Epicure et le Christ
"Il est doux,
quand la vaste mer est soulevée par les vents, d'assister du rivage à
la détresse d'autrui ; non qu'on trouve si grand plaisir à regarder
souffrir ; mais on se plaît à voir quels maux vous épargnent. Il est
doux aussi d'assister aux grandes luttes de la guerre, de suivre les
batailles rangées dans les plaines, sans prendre sa part du danger.
Mais la plus grande douceur est d'occuper les hauts lieux fortifiés par
la pensée des sages, ces régions sereines d'où s'aperçoit au loin le
reste des hommes, qui errent çà et là en cherchant au hasard le chemin
de la vie, qui luttent de génie ou se disputent la gloire de la
naissance, qui s'épuisent en efforts de jour et de nuit pour s'élever
au faîte des richesses ou s'emparer du pouvoir." Lucrèce, De natura rerum, livre II.
Ce
passage, dû au philosophe épicurien Lucrèce, est l'un de ceux qui m'ont
le mieux fait comprendre la particularité de la foi chrétienne:
j'entends par là tout autant la démarche de la foi elle-même, que le
Dieu qui est visé dans la foi.
Le sage
épicurien, en effet, regarde la condition humaine "depuis les hauts
lieux de la pensée". Il ne s'engage pas dans le monde, il se retire
dans son "Jardin" où il jouit tranquillement de sa propre sagesse.
A
l'inverse, le "sage" de l'Ancien Testament, comme l'auteur du livre de
l'Ecclésiaste, se lance dans le monde, il s'y engage en prenant des
risques:
"J'ai appliqué mon coeur à rechercher
et à sonder par la sagesse tout ce qui se fait sous les cieux: c'est là
une occupation pénible, à laquelle Dieu soumet les fils de l'homme. [...]
Car avec beaucoup de sagesse on a beaucoup de chagrin, et celui qui augmente sa science augmente sa douleur.
[...]
J'ai dit en mon coeur: Allons! je t'éprouverai par la joie, et tu
goûteras le bonheur.
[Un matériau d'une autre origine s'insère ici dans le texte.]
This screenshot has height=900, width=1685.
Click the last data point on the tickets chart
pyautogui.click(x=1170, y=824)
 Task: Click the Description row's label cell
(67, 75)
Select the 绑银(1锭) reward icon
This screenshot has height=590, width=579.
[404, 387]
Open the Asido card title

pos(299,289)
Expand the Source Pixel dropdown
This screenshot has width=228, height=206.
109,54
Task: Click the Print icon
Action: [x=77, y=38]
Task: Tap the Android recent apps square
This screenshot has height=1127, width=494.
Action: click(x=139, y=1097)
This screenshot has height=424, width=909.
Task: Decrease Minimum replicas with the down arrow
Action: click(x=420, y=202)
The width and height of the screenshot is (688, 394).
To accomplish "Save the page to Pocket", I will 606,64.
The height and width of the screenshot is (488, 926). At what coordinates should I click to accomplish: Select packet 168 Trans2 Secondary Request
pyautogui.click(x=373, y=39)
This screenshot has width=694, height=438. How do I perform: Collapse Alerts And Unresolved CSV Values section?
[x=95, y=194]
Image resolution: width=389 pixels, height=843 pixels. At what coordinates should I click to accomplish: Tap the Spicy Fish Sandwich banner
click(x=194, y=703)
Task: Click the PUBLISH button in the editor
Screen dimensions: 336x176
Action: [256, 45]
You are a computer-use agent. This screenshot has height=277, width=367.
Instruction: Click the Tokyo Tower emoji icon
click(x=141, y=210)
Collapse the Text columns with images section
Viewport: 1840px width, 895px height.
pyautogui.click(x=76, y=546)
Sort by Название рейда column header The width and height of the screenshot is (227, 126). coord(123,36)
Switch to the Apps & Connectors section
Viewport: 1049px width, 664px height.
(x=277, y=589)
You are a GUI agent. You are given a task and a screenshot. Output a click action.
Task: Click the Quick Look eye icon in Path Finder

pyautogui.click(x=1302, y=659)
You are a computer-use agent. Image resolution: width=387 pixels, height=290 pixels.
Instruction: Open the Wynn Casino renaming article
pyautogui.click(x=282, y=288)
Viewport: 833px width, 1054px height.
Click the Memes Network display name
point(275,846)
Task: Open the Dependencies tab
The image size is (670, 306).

Et voici, c'est encore là une vanité. [...]
Je résolus en mon coeur de livrer ma chair au vin, tandis que mon coeur
me conduirait avec sagesse, et de m'attacher à la folie jusqu'à ce que
je visse ce qu'il est bon pour les fils de l'homme de faire sous les
cieux pendant le nombre des jours de leur vie."
On le voit, l'Ecclésiaste explore la condition humaine avec sa chair et son sang, ce qui ne l'empêche pas d'être lucide.
Il y a une différence semblable entre
les dieux d'Epicure et le Dieu des Juifs. Les premiers jouissent de
leur béatitude divine sans se soucier des hommes; le second s'engage
dans leur histoire, il fait "alliance" avec eux, et reste fidèle à son
alliance bien qu'il soit rarement payé de retour.
D'après la
révélation chrétienne, Dieu pousse cet engagement pour les hommes
jusqu'à s'incarner: il se fait homme comme eux, afin qu'ils puissent
être réunis à la vie de Dieu. Ce Dieu fait homme pour les hommes, c'est
bien sûr Jésus-Christ. Il y a un monde entre ce Dieu solidaire et les
divinités d'Homère, qui ne quittent leur Olympe que pour séduire une
mortelle de temps en temps...
Dans l'incarnation, Dieu se confie aux hommes, il accepte de naître, de grandir, de mourir parmi eux. De même, la foi que Dieu attend de l'homme, c'est un engagement de toute la personne: c'est un élan de l'homme vers Dieu, malgré les doutes légitimes, malgré l'absence de preuve absolue. Mais à l'homme qui s'engage, il arrive que Dieu fasse le don d'une évidence qui surpasse toutes les preuves.